Newly burned land reflects SWIR light and appears red in this combination. Hot areas like lava flows or fires are also bright red or orange. Exposed, bare earth generally reflects SWIR light and tends to have a red or pink tone. Urban areas are usually silver or purple, depending on the building material and how dense the area is.
Since plants reflect near-infrared light very strongly, vegetated areas are bright green. The signal is so strong that green often dominates the scene.
Landcover data from NLCD
This layer shows the National Land Cover Database (NLCD) classifications of land cover at 30m resolution based on a 16-class legend. The NLCD is developed by a partnership of multiple United States Federal agencies and the most recent available layer in Lens is from 2016. You can visualize this public dataset and landcover classifications for properties in Lens but Upstream Tech is not responsible for the accuracy of the classifications.
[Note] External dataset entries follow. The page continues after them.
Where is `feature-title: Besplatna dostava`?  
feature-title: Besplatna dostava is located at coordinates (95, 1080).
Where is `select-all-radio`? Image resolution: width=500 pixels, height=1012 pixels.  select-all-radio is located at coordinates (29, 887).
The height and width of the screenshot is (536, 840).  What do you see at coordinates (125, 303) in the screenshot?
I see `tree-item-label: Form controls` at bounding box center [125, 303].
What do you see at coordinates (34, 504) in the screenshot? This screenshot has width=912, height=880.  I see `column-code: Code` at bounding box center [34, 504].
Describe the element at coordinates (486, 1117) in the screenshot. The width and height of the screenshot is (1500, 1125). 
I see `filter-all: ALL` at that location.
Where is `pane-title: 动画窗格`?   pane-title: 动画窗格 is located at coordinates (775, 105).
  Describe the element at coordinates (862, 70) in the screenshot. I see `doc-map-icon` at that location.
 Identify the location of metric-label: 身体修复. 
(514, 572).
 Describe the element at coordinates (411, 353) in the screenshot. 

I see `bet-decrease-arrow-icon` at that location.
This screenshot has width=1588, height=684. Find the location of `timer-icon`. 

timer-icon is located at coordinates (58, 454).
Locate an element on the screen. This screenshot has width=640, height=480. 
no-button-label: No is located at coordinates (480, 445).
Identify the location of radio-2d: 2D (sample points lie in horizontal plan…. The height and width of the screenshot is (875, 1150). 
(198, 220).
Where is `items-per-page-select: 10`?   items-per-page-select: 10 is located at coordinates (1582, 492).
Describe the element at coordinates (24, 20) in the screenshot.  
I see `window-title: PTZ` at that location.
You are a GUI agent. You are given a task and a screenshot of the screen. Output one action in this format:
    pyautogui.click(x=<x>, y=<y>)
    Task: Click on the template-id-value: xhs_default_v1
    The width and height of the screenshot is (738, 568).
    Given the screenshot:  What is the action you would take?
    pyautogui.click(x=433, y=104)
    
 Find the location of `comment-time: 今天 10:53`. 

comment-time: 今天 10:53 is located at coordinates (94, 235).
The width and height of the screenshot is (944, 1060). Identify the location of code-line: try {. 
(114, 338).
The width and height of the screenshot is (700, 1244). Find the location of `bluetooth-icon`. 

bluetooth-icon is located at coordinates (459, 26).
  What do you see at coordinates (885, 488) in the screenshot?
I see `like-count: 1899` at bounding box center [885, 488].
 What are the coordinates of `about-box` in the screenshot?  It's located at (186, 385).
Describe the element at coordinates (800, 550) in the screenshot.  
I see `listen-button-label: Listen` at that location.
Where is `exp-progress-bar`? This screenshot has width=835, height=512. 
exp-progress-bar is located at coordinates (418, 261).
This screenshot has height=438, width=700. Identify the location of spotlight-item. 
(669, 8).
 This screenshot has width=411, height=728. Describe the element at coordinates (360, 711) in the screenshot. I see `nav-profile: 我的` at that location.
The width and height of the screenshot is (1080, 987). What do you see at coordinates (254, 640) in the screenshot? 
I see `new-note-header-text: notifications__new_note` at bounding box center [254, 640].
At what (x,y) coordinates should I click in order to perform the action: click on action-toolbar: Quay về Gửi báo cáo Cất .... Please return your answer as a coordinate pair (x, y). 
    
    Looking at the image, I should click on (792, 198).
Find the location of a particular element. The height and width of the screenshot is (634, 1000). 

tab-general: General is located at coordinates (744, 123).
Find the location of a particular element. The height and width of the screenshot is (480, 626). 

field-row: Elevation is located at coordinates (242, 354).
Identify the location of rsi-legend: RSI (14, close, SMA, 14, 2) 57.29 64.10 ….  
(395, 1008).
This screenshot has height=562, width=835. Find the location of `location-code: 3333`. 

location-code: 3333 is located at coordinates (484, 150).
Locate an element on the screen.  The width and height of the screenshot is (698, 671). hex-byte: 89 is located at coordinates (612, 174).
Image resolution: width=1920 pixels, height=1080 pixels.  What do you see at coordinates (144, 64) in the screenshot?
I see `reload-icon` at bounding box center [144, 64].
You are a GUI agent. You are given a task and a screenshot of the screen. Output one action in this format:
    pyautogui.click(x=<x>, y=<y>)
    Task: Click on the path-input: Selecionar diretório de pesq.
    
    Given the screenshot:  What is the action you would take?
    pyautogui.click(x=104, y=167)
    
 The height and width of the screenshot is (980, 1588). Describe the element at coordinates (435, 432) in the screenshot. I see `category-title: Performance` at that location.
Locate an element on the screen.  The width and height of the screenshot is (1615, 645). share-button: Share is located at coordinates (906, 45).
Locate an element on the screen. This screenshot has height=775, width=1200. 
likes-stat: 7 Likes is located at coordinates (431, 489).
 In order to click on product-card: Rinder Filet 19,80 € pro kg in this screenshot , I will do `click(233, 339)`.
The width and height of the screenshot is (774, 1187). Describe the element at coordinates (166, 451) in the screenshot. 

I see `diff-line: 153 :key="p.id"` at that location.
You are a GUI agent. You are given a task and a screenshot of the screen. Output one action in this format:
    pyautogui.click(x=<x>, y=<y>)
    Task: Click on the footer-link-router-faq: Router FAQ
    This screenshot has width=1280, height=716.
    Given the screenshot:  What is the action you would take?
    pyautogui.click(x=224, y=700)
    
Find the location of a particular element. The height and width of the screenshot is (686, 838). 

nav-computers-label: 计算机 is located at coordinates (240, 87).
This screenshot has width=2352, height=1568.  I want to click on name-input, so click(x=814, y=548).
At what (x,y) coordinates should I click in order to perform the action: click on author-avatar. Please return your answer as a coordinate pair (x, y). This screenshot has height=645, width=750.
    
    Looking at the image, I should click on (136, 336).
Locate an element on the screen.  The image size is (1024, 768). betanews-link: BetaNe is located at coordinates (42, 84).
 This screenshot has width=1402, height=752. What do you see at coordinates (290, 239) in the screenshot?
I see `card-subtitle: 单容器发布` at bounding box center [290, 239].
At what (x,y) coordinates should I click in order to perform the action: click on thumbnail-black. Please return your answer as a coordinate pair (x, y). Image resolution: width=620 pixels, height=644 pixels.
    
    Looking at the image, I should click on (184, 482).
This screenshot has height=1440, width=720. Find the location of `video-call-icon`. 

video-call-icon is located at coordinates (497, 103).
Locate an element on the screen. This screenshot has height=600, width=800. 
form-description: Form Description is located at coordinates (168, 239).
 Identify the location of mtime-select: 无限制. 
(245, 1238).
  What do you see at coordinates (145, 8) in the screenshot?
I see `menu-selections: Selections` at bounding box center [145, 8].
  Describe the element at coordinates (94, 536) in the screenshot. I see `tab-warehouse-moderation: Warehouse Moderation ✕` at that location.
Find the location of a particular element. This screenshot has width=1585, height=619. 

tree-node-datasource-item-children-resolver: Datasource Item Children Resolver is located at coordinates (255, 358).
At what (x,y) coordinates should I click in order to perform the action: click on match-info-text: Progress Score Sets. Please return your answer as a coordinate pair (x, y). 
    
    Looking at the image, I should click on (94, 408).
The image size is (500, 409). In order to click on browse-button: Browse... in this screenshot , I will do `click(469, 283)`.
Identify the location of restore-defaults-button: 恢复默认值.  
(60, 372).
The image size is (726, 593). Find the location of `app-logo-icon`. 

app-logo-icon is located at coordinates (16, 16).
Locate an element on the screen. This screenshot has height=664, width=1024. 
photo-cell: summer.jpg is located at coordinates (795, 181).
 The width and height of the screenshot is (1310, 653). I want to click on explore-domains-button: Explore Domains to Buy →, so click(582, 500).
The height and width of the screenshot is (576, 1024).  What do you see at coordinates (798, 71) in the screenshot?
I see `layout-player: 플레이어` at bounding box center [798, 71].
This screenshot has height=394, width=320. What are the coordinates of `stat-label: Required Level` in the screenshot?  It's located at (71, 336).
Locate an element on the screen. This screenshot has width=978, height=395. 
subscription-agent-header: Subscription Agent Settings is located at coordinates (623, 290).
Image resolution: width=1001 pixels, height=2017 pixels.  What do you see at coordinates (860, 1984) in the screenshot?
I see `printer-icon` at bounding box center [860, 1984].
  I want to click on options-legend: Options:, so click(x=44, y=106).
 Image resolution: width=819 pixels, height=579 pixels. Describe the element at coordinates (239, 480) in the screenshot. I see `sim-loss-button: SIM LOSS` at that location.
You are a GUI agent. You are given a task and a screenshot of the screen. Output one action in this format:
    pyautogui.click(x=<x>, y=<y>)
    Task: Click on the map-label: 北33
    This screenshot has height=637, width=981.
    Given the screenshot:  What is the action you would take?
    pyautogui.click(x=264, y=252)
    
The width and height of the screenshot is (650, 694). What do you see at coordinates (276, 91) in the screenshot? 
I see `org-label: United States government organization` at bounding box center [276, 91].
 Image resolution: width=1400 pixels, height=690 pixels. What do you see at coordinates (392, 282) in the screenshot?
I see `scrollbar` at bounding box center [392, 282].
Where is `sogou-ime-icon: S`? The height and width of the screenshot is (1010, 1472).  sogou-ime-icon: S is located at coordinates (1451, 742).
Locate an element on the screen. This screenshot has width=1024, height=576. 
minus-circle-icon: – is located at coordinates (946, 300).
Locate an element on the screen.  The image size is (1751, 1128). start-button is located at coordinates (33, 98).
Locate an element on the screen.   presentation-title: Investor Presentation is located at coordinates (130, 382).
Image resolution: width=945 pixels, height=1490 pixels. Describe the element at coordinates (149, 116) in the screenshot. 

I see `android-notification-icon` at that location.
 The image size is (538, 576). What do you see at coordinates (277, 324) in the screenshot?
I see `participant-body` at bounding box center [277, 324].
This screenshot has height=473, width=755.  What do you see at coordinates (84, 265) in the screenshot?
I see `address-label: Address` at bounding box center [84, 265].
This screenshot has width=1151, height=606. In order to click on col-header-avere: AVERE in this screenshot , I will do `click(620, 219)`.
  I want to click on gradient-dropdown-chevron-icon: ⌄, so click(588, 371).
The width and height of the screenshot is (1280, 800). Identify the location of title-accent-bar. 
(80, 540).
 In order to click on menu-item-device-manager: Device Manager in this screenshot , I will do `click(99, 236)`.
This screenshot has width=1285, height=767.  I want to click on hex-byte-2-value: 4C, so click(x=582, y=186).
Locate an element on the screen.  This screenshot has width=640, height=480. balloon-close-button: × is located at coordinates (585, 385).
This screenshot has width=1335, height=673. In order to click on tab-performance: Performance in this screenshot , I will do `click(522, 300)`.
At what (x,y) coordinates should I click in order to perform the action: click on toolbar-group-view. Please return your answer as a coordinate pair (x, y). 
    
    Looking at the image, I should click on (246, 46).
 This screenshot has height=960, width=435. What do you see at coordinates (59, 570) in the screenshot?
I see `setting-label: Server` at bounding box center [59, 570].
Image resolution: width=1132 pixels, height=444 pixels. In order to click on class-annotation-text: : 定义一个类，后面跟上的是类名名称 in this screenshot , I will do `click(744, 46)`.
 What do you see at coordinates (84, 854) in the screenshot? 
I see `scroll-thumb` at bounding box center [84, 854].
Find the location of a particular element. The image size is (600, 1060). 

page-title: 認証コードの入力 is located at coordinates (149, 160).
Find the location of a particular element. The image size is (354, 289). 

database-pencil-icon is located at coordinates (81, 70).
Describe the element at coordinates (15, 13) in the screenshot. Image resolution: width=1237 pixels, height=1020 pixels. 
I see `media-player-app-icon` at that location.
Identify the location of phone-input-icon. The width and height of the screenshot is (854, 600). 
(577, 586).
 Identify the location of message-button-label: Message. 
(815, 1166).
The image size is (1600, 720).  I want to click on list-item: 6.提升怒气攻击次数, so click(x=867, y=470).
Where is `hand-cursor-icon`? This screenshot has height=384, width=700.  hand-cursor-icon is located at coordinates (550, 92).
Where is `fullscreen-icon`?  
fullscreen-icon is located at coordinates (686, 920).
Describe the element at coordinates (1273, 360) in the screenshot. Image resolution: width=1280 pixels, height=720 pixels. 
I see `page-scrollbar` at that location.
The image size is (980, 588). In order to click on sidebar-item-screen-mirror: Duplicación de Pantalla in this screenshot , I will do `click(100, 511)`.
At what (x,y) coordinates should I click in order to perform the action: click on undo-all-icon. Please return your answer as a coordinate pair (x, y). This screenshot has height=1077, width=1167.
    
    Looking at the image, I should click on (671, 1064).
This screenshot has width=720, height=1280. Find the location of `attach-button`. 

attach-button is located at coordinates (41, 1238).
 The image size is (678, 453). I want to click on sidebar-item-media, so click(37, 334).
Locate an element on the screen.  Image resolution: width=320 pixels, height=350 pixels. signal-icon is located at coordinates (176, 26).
Landcover data from ESA WorldCover
The ESA WorldCover global landcover layer from 2020 is based on data from Sentinel-1 and 2, and provides land cover classifications at 10m resolution globally. This data layer from the European Space Agency was developed by a consortium major European service providers and research organizations and includes 12 categories of land cover. You can visualize this public dataset and landcover classifications for properties in Lens but Upstream Tech is not responsible for the accuracy of the classifications.